ЗАДАНИЕ: Перепишите, пожалуйста, отрывок о свадебном представлении от слов «Разум обращает внимание» до слов «виде геометрического знака.» включительно, каждый раз заменяя «Порядок» на «Лад».

ОТРЫВОК:

▼

Восемь дам, находящихся по обеим сторонам сцены на вогнутых облаках, олицетворяя свойства покровительницы {128} брака, одеты одинаково богато в небесно-божественные цвета. Бен-Джонсон, останавливаясь на описании их костюмов, говорит, что по замыслу они были новы и оригинальны, отличаясь легкостью и воздушностью; моделью для них служили статуи богини Юноны. Верхняя часть костюма сделана из белой серебряной ткани, на которой вытканы птицы и плоды. Свободная юбка тельного цвета с серебряным галуном и золотым поясом спадала большими складками; под ней развевалась другая юбка из голубой серебряной ткани, обшитая золотым галуном.

Несмотря на пышность одежд, рельефно выступали нежные очертания их форм. Богатые и редкие венцы с драгоценными камнями украшали их свободно собранные волосы. Прозрачный вуаль спускался книзу причем конец сзади был красиво закреплен. Золотые с лазурью туфли отделаны рубинами и брильянтами.

Разум обращает внимание на блеск и торжество Юноны, имя которой изображено анаграммой на алтаре, на согласные, полные гармонии, окружающие ее музыкальные мелодии.

Восемь благороднейших дарований, олицетворяя ее свойства, спускаются на землю, чтобы управлять брачными таинствами. Они носят маски, дабы не ослепить своей красотой никого из приближающихся к ним. Их ожидает на земле слуга Разума Порядок, который следит за правильным и мерным ходом всей церемонии.

Ремарка объясняет ниже, что Порядок олицетворен человеком с длинными волосами и бородой, со звездой на челе; его костюм состоит из синего чехла, поверх которого одета белая роба, вся расписанная цифрами и исчерченная геометрическими фигурами; в руках у него жезл в виде геометрического знака.

{129} Два отделявшихся и выступавших вперед больших облака спускались на землю одновременно, мерно и тихо. Во время спуска шла песнь, подхватываемая в конце хором, которую пели у алтаря две женщины:

«Вот те, которым должны повиноваться настроения и аффекты; они грядут, чтобы увенчать семейный очаг, неся с собой счастливый час подобных встреч и возбуждая молодых к новым радостям, нежностям, ласкам, объятиям, поцелуям, воркованию, уверениям, клятвам, обещаниям, словом ко всем тем усладам, которые несет с собою чистая любовь».

После этой песни следуют танцы каждой пары, которая исполняет свой особенный номер при звуках двенадцати лютней под управлением действующего лица, изображающего Порядок. Обращаясь к нему по окончании танцев, Разум приказывает провести и расставить на свои места дам, в то время как он назовет их по именам и будет говорить о свойствах. Их названия — различные эпитеты богини Юноны, встречающиеся у античных писателей, и Б. Джонсон в примечаниях к пьесе указывает источники, откуда они взяты. Curis пришла прикрыть волосы невесты, Unxia заведует благовонными маслами, на обязанности Juga лежит из двух сделать единое целое. Gamelia должна следить за тем, чтобы это так и оставалось, Iterduca ведет невесту по ее пути, Cinxia стоит на страже, охраняя невесту, снявшую свой пояс, Telia за Гименея приводит в исполнение и заканчивает обряд.

▲

НАБОР ДАННЫХ:

▼

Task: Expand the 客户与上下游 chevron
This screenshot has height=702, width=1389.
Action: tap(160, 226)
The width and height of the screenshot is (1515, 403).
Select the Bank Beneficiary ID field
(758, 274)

▲
▼

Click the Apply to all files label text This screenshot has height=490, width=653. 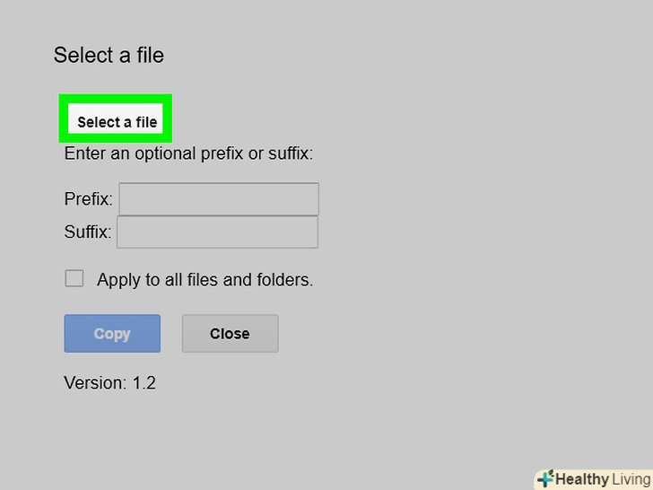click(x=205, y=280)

▲

ОТВЕТ:
Разум обращает внимание на блеск и торжество Юноны, имя которой изображено анаграммой на алтаре, на согласные, полные гармонии, окружающие ее музыкальные мелодии.

Восемь благороднейших дарований, олицетворяя ее свойства, спускаются на землю, чтобы управлять брачными таинствами. Они носят маски, дабы не ослепить своей красотой никого из приближающихся к ним. Их ожидает на земле слуга Разума Лад, который следит за правильным и мерным ходом всей церемонии.

Ремарка объясняет ниже, что Лад олицетворен человеком с длинными волосами и бородой, со звездой на челе; его костюм состоит из синего чехла, поверх которого одета белая роба, вся расписанная цифрами и исчерченная геометрическими фигурами; в руках у него жезл в виде геометрического знака.